Frigid and Disko Bay at Bellwether

 

FRIGID: 1. Intensely cold; lacking warmth or ardor. 2. Lacking imaginative qualities. 3. Abnormally adverse to sexual intercourse—used esp. of women.

 

The decision to name a group show by three emerging artists who all happen to be female Frigid is a subtle, yet provocative comment on contemporary trends away from overtly political art and towards a more formalist aesthetic. Andrea Claire, Karen Dow, and Kirsten Hassenfeld, working in sculpture, painting, and installation respectively, are all engaged in abstract projects, investigation of space and color and architecture. Frigid brings together one work by each artist with a chilly theme. However, none of the works lack imagination or ardor. Instead, they maintain a cool distance as the artists play with materials, space, and ideas in simple, yet sophisticated ways.

Kirsten Hassenfeld’s installation in the gallery’s storefront offers both warmth and fantasy. Using paper, straws, pipe cleaners, and light, In Pawn is a delicate, extended chain of geometric volumes. Like the science fair merged with art class, Hassenfeld transforms the façade of the gallery into a glowing cave of icicles and gem stones, clearly fake, yet even more seductive in their delicate papery skin.

Hassenfeld’s use of basic everyday objects links her installation to the elaborate worlds of Sarah Sze, master of architecture made of tampons and Legos. But Hassenfeld materials are transformed in her installations, creating a fantasy of riches out of glowing surfaces, hardly lacking in imagination.

Once through the illuminated web of Hassenfeld’s gems, Andrea Claire’s sculptures occupy the center of the gallery floor.
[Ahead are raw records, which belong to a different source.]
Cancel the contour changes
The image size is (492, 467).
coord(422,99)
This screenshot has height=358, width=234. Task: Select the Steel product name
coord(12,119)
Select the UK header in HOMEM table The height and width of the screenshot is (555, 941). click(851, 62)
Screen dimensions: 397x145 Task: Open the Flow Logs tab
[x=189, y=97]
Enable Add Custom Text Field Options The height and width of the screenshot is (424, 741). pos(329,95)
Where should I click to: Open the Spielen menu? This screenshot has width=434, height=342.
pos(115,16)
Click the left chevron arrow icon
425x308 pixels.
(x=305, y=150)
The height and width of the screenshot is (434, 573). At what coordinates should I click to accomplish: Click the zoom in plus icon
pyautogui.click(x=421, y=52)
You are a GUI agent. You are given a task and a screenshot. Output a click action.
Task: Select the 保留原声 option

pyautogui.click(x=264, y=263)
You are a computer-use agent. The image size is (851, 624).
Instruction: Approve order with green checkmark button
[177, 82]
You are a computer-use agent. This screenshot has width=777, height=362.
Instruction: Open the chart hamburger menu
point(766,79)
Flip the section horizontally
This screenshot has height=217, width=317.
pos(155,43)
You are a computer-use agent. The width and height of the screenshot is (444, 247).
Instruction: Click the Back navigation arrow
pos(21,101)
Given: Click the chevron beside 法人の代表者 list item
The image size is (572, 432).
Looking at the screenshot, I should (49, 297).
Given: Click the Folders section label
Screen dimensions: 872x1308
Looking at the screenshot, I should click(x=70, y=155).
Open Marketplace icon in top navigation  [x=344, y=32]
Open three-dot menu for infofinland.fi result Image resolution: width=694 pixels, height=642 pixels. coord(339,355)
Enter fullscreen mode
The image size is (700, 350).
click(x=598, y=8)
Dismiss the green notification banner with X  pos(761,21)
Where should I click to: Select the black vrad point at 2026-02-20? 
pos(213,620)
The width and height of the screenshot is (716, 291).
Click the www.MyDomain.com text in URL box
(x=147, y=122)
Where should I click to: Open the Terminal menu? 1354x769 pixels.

Deltoid I and Deltoid II are brushed cast aluminum pyramids; one protrudes from the center of the gallery’s floor, while the other emerges from the left wall about five and a half feet off the floor, perpendicular to the form on the floor. “An homage to the floor and the wall respectively,” Claire’s sculptures form a kind of maze in the gallery, since they mark off a space within the “cube,” while still allowing the viewer to walk through, around, and over and below. Created while Claire was a resident at the Chinati Foundation in Marfa, Texas, (founded by Donald Judd), the work certainly can be compared to Judd’s minimalism. However, while Judd said “A shape, a volume, a color, a surface is something itself,” Claire seems more interested in the relationships between these formal qualities—how their interactions in space are full of admiration, not merely cold edges.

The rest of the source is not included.